Задание: Пожалуйста, выведите листинг между строками, содержащими «Describe the element» и «at that location.», включительно в виде CSV с двумя столбцами «текст» и «ответ». Каждой паре текста и ответа отведите одну строку, каждое значение заключите в кавычки как одно поле, а переносы строк внутри него замените пробелами.

══ Данные ══

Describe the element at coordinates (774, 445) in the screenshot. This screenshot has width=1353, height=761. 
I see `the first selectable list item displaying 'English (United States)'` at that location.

═══
══ Данные ══

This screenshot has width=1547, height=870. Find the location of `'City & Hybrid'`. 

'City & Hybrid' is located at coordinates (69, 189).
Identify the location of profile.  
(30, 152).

═══

Ответ к заданию:
текст,ответ
"Describe the element at coordinates (774, 445) in the screenshot. This screenshot has width=1353, height=761.","I see `the first selectable list item displaying 'English (United States)'` at that location."